PFAS, short for per- and polyfluoroalkyl substances, are a large group of manufactured substances that do not occur naturally in the environment and are resistant to heat, water, and oil. PFAS have been used in a range of industrial and everyday consumer products, such as surface coating for carpeting and upholstery, food paper wrappings, nonstick cookware and fire-fighting foams. Due to the fact that PFAS have been widely used since the 1940s, and that they are nearly indestructible, PFAS have been found both in the environment and in blood samples of people tested.
Specifically, Perfluorooctane sulfonic acid (PFOS) and perfluorooctanoic acid (PFOA), two types of the PFAS group, are no longer manufactured or imported into the United States; however, there could be some imported goods containing trace amounts of these substances remaining in the U.S.
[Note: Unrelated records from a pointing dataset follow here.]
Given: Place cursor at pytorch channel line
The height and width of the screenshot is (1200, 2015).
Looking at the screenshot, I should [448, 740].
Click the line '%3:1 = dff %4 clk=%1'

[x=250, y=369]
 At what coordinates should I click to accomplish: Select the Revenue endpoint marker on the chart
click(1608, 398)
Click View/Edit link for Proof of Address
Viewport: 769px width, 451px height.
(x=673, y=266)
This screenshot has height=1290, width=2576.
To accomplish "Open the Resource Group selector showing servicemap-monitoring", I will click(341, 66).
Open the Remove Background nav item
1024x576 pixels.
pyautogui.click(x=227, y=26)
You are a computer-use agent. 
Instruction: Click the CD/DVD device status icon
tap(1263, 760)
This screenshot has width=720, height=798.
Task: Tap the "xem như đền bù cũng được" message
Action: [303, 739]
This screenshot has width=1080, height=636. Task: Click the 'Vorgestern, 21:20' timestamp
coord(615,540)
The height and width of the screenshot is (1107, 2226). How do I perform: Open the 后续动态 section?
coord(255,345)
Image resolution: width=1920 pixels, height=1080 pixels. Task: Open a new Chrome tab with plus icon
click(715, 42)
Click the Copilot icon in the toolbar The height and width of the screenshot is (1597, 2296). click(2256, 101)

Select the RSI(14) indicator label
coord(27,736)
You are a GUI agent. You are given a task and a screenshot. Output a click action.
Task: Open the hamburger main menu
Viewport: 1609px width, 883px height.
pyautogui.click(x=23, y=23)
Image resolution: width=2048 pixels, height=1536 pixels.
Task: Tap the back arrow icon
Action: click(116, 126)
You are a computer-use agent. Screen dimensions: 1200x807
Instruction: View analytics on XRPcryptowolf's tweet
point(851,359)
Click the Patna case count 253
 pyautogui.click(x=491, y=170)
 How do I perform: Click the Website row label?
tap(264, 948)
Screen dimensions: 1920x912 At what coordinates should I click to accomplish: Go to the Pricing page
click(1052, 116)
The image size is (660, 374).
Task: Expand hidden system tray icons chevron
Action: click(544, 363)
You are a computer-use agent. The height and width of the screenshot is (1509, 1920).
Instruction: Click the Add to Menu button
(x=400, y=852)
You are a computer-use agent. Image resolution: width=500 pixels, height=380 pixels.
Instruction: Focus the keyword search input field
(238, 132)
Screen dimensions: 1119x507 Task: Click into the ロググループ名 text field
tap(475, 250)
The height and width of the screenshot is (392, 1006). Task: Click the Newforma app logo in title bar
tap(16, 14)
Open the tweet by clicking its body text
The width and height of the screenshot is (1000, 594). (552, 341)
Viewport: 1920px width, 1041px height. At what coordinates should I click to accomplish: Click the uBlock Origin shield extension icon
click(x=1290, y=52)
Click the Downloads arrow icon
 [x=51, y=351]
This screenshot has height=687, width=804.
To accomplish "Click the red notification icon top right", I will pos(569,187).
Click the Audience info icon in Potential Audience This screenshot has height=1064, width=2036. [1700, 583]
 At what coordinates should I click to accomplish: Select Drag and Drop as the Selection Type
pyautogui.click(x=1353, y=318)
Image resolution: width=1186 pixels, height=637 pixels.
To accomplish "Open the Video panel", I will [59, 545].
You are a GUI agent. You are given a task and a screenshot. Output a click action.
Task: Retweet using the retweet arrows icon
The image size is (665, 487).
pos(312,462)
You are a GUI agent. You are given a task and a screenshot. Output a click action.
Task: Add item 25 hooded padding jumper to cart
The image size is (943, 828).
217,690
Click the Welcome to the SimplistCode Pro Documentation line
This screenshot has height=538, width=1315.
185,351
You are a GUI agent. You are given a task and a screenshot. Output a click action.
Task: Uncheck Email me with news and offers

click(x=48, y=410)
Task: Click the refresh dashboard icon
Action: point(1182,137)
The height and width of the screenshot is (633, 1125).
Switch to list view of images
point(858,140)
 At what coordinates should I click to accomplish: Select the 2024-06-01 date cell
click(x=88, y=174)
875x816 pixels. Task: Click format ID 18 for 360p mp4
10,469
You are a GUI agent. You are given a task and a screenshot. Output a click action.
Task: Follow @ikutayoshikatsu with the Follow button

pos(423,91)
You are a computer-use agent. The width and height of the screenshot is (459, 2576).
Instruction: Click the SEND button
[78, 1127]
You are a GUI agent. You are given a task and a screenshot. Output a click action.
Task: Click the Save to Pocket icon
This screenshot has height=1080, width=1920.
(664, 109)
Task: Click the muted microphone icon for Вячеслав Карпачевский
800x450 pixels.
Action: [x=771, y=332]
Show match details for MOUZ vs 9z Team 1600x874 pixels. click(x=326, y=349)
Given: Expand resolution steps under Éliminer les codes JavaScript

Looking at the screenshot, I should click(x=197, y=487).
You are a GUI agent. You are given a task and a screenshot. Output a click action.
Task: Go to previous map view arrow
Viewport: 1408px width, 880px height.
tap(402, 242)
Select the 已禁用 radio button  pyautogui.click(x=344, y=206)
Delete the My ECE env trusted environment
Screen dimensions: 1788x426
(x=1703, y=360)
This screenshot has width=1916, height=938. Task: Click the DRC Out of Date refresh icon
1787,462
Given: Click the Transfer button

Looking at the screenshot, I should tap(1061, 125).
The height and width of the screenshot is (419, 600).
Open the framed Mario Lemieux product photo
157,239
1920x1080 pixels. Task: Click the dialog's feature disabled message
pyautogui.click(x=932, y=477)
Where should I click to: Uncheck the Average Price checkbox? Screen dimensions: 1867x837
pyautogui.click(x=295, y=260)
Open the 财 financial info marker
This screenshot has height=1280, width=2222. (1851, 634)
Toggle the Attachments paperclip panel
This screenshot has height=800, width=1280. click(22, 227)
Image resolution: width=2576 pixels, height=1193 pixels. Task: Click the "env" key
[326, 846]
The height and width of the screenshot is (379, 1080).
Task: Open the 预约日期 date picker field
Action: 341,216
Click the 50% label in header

How does PFAS get into drinking water?
The four major sources of PFAS are: fire foams used in fire training/fire response sites, industrial and manufacturing sites, landfills, and wastewater treatment plants. PFAS can get into drinking water when products containing them are used or spilled onto the ground or into lakes and rivers. Once in groundwater, PFAS can easily travel long distances and can contaminate the soil and drinking water. PFAS can also be released in the air, which can also end up in rivers and lakes used for drinking water.
What are the regulations in place for PFOA and PFAS?
Notification Levels and Response Levels have been established by the State Water Resources Control Board (SWRCB) Division of Drinking Water (DDW) for PFOA and PFOS:
Should I be concerned about RPU’s water?
RPU has not detected PFAS above the notification levels in water distributed to its customers. RPU will continue to monitor for PFAS and will report the data to the public in the annual Water Quality Report, published at end of the fiscal year on RiversidePublicUtilities.com/Water
RPU is committed to providing safe and dependable drinking water that meets or exceeds all state and federal requirements and will continue to remain engaged and implement necessary solutions for PFAS treatment.